Alex McKnight of this series is a hard-luck guy! His promising baseball career is brought to an end by an injury. He joins the Detroit police but this part of his life ends tragically when he gets shot up and his partner is killed. Wouldn't you know it, his wife leaves him! He ends up in the wilds of Michigan where his father has left him some land with a few cabins which he rents out during hunting and snowmobiling seasons. Hamiliton's subtle humor and magnificent descriptions of the land and people held my interest and made the story worth reading.
An 'escape' read and an impulse selection, this crime mystery brings a former cop and his Ojibwa neighbor together in trailing a missing brother into Canada moose hunting country. Okay read but series will probably not join Jance and Barr in my "have to read sector." (lj)
I am a fan of this series. Hamilton is a good story teller. His descriptions of the UP are accurate and his chatacters are interesting and believable.

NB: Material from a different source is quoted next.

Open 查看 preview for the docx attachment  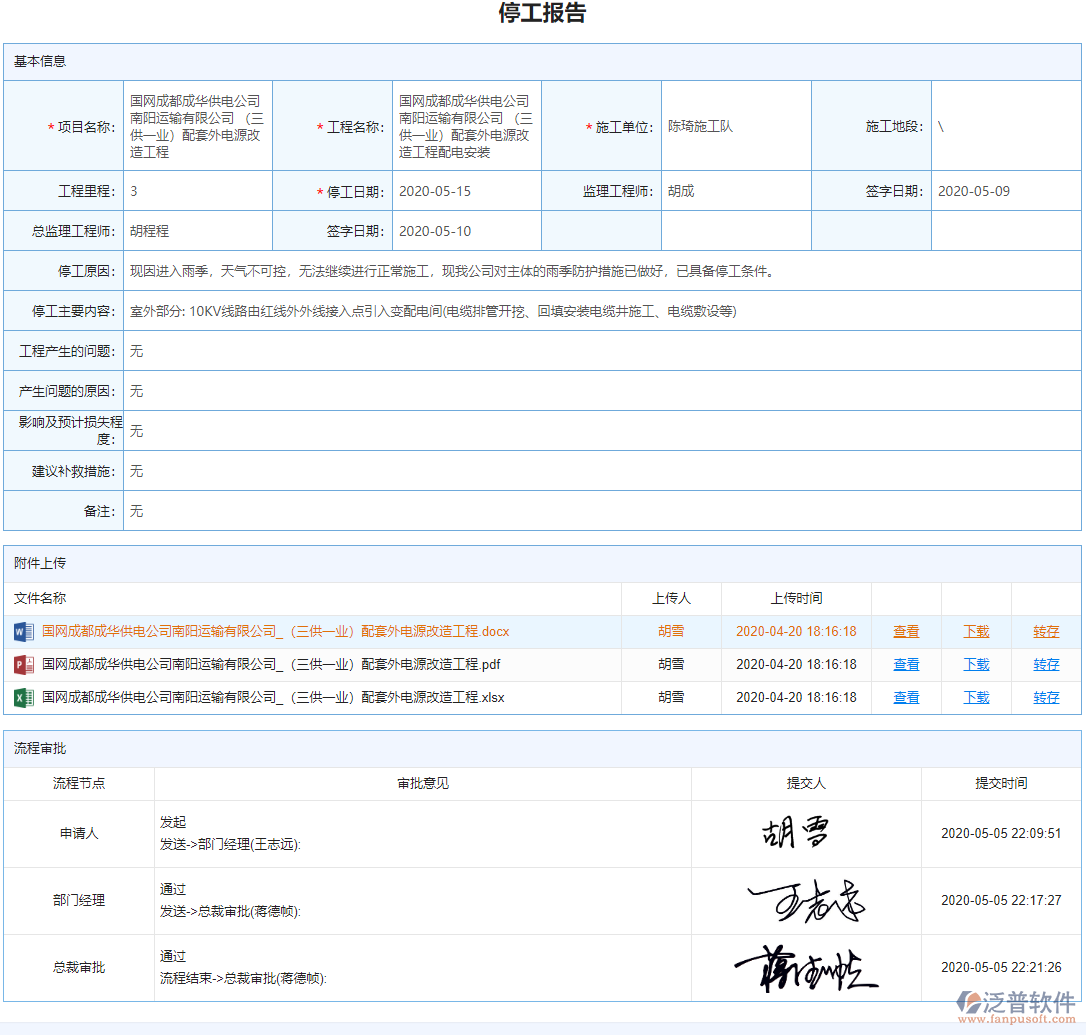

Excellent read highly recommended the cream of the top
What are friends for? Well, Alex McKnight demonstrates just that in this novel which takes him and his erstwhile friend, Vinnie Le Blanc, on a stormy adventure way up in the wilds of northern Canada. It starts when Vinnie, with whom Alex has been at odds since an event in the previous novel in the series, asks Alex to help him find his brother, who is days overdue returning home after accompanying a hunting party as their scout at a Canadian lodge. To complicate matters, Vinnie’s brother Tom is on parole and is forbidden to leave the country. So he and Vinnie trade identities. Alex and his friend drive for hours until they reach the lodge, and there is no sign of Tom or the hunting party. But something seems “off,” and they begin to scout the area where the group was housed at a lake further north. And thereby hangs a gruesome tale. The author, known for his vivid descriptions of the Upper Michigan peninsula, shows an equal facility for the vast untamed wilderness of northern Canada. He has written a taut tale filled with danger and violence. And at the end, lays the seeds of Alex’s further adventures yet to come. Recommended.
Great Book. I began the series at the beginning and each book gets better and better.
This has been the best in the series so far. Great read!
I love this McKnight series. Lots of fast-paced action and great locales. I can't read them fast enough. I am waiting for the next one.
Outstanding. If you follow Alex you know he will do anything for his friend Vinnie. The story captures your interest from the first nail hammered in rebuilding the burned cabin.